Last weekend I thought quite a way ahead, in terms of where the architecture needs to end up, and wrote up the basic requirements I have for this project, which you can find in the project's Details section.
There are still a lot of open questions about the designs I sketched out last time - in some respects they don't fully achieve what I wanted, but they're already getting complex and I don't want to overthink them at this stage. Instead I want to plan some steps along the way to getting to a point where I can make better decisions about those designs from experience based on earlier prototypes.
Roadmap
So here's the initial roadmap. I'm only planning the first few stages - later stages are subject to change as I go through:
- Base computer - start from a working base and extend from there
- Prototype 0a - adding paging and cooperative multitasking, but without expanding to more RAM, and without memory protection yet
- Prototype 0b - adding pre-emptive multitasking (unless I decide to defer that)
- Prototype 1 - adding simple memory protection so processes can't interfere with the page table
- Take stock and make a better plan for the next steps
When I get to (5), it's likely that I'll have discovered some major architectural changes I'd like to make. But aside from that, I would expect to work through some higher-priority features, such as:
- Critical API refactoring
- Add more RAM - I have 512K on hand for this
- Move decoding to after the page table
- Use a PLD for the decoder if I haven't already
- Add R/W/X permissions, may need to expand the page table output width to 16 bits
There are also some lower priority features that I'd probably go on to after that:
- Non-critical API refactoring
- Software features - IPC, semaphores, etc
- Recovering from locked-up processes (e.g. illegal instructions)
- Multithreading
This is just a rough list though and again I'm not thinking too carefully about the order of things that far ahead.
1. Base computer
First and foremost, I don't really want to build a fresh computer from scratch. I'd rather extend one of my existing ones, and I have a plan for how to do that.

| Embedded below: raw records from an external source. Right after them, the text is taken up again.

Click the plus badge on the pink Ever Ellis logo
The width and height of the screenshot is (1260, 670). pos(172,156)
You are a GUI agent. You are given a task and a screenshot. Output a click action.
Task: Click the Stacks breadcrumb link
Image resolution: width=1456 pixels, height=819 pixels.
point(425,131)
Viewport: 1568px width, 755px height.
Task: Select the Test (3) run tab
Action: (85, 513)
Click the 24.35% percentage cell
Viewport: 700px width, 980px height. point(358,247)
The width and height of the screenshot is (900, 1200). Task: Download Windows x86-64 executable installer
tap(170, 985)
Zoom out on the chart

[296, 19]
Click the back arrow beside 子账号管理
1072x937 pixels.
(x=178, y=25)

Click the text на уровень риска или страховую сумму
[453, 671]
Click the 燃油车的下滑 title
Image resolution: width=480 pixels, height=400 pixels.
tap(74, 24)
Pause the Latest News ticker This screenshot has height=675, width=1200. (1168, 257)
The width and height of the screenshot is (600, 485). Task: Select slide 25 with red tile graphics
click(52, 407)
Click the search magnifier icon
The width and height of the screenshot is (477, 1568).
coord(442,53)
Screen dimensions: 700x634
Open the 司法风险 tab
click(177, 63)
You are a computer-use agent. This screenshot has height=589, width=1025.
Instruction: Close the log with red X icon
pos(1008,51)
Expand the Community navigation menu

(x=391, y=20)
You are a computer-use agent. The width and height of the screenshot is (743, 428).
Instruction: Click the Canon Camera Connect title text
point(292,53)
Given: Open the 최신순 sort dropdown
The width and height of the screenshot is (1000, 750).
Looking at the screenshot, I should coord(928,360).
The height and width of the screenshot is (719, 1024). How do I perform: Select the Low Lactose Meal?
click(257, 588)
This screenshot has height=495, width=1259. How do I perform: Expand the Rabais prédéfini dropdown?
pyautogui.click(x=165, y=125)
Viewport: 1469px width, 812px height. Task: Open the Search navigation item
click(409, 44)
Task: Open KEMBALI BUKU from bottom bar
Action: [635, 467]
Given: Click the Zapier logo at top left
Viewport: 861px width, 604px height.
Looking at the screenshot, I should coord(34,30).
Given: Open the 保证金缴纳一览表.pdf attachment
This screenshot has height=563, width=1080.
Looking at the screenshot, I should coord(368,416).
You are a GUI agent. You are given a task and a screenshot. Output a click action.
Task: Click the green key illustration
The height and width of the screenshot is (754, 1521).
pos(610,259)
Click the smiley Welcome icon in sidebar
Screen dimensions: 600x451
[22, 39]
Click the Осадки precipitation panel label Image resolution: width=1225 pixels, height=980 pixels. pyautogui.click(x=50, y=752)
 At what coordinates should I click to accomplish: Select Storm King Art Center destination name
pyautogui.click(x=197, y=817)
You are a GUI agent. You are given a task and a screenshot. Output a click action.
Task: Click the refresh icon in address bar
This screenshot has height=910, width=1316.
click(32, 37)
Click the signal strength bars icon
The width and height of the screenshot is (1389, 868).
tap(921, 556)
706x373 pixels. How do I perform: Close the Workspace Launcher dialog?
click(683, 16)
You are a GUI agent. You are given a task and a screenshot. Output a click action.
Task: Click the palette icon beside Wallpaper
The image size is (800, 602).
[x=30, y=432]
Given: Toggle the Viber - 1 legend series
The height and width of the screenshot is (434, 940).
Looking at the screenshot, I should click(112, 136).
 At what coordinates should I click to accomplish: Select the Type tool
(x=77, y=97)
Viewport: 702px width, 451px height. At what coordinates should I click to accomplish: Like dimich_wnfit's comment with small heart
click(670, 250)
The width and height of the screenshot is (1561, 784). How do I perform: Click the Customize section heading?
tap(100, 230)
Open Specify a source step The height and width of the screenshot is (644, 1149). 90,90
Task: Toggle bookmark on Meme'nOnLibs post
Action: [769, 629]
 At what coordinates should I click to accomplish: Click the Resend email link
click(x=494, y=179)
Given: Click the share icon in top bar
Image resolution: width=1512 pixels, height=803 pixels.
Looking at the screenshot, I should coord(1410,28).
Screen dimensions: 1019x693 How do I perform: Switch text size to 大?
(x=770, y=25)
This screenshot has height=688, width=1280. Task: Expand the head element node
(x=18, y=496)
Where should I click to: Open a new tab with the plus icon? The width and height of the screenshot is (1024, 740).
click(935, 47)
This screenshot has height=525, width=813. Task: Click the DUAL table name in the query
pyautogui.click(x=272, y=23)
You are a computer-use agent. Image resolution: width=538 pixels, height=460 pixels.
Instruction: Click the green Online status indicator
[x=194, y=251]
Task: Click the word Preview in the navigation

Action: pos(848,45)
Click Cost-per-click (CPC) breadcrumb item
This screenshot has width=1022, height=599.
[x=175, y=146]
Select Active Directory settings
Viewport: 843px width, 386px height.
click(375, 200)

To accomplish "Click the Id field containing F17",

I'll use my main homebrew computer, which was my own design from the ground up, and incorporates in particular a video output subsystem as well as a 6522 providing multiplexed I/O to an SD card reader, an LCD and some buttons, a digital tone generator, and an addressable latch because you never know what you can never have too much addressable I/O. It also has a debug port that will come in handy here.
Those modules aren't exactly necessary for this, but the video output will be good to provide a convincing demonstration that it's all working - because it provides a clean way to see output from several processes in parallel without needing any software semaphores etc - and the rest of the I/O is useful because I also want to explore ways in which the processes can be given selective access to I/O devices without completely breaking the protection layer.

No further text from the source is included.